*** Study text Section Begins ***
Last year we never saw twenty five below with the wind.

It was cold.

My Dad and his brother grew up in Franz and they have both lived all of their lives in Northern Ontario. My Dad spent one winter in Uranium City in northern Saskatchewan and describes it as being so cold that your face would freeze if it were exposed for more than a minute. My uncle was a bush pilot in Moose Factory for six years (all three of my cousins were born there) and those years and many more flying supplies into the Arctic have left him with brutal arthritis.

They know your Canadian winters, these fellows.

So my uncle snickered when the wind chill was mentioned (that wind chill is just a bunch of bullshit, how cold is it? never mind the wind chill) and when my Dad asked me if they could plug our new van in I had to admit that I had no idea. We've never had to and besides we don't even have a driveway.

So the two oldtimers pulled on their caps (!) and wandered out to take a look, my uncle remarking that it being a newer vehicle and it not really being that cold, there should be no problem. He was right, it started up first try and we headed back down the 400, through rock cuts with water frozen in sheets and torrents on their faces, past silent snow covered pine and spruce forests, lakes and creeks icecovered, still. Arrived back here in the big city and after we had the kids in bed I headed out to the arena for a game, followed by a couple of beers. Today Canada's victory over the Swiss. Tomorrow night out to the neighbourhood rink to help with the flooding.

A good New Year's, reminders of where I am from and how I grew up and then, back here, more of the same.


Was out of the loop over the holidays. I was off for pretty well all of it and devoted most of the time to hanging out with the family, staying away from the computer as much as possible. Forgot that the Oilers were playing the Leafs until I stumbled upon the game up at my folks' place and totally forgot about the game against the Flames the next night until I read yesterday that JDD had had a terrific game that night. PVR'd the game last night but saw the third period when we had our post game pints and saw enough in that to hit delete when I got home. Joe Thornton said it all, we got up two and knew then that it was our game to lose.

Yep its that bad.

The problem that the organization has is twofold. They have so few players with any value right now that its unlikely that they can move many and get equal value for them. Guys like Grebeshkov, Gilbert, O'Sullivan and Cogliano aren't likely to bring in any impact guys now. One guy who would have likely brought a nice return, even with his big contract, Sheldon Souray, is also having an off year.
*** Study text Section Ends ***
*** Source information Section Begins ***
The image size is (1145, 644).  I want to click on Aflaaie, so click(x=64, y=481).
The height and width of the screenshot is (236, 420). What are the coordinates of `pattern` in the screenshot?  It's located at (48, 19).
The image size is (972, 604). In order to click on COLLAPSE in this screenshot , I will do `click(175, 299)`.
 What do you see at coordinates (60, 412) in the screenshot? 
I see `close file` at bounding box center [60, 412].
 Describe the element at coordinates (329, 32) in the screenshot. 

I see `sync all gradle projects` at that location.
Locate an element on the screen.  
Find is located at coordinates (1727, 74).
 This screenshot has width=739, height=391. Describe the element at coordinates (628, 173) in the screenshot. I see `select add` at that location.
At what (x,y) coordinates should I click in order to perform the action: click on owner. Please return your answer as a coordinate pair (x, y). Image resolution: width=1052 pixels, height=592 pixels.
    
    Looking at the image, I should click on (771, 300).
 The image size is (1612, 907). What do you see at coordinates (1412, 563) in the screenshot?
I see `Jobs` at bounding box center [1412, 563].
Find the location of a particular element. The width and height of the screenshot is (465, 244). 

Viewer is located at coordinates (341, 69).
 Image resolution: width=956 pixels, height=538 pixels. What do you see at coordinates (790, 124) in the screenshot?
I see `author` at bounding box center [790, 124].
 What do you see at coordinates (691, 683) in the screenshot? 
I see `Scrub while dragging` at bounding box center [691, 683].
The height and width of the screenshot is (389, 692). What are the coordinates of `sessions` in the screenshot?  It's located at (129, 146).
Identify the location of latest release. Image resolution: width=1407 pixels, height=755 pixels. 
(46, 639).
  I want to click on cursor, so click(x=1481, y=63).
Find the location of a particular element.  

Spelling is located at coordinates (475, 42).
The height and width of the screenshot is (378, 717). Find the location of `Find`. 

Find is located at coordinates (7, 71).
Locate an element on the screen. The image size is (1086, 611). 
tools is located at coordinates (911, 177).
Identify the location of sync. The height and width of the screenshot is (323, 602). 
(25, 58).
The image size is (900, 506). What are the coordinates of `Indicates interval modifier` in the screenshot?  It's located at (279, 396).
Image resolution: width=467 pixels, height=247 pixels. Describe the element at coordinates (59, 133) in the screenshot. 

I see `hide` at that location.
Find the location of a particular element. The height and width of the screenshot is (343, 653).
*** Source information Section Ends ***
What comes next in the blog post about the cold New Year's visit and the Oilers' slump? Continue it from its final sentence.

And the guys who they would probably like to move - Staios, Moreau, O'Sullivan, Nilsson - all have contracts that don't expire until next season, a season where the cap will likely either drop or remain stagnant.

So unless Katz is willing to eat some contracts or Tambellini can work some magic what we see is what we might get next year as well.

I'm still of the mind that this thing can be fixed sooner rather than later. Jonathan Willis has a nice look at some of the work that Maloney did in Phoenix last summer to fill holes, picking up cheap veterans to address problems like penalty killing, faceoffs and lack of experience on the roster. The concept is riveting - pick up good solid cheap NHL veterans to fill the holes aorund your young talent. Amazing!

I haven't any confidence that Tambellini will do that next summer even if the clears the cap space. I am sure that Stone will go to the Flames like Glencross did while the Oilers try and sign Kovalchuk or offer the store to the Leafs for Jason Blake; in the end they will sign Brule and Oli Jokinen to lifetime deals, losing Gagner to an offer sheet and trading Hemsky to get under the cap. ;)

Its apparent that Eberle and MPS are legitimate quality prospects and I would guess that they may have stolen a couple others in guys like Lander and Hartkinen. And this club is probably going to be battling Carolina for last overall. My guess - the Oilers 'win', which means that they will have their pick of the talent at the draft next summer.

The question is whether or not management, the same management that has butchered the franchise these past four seasons, can get this club back on its feet sooner rather than later.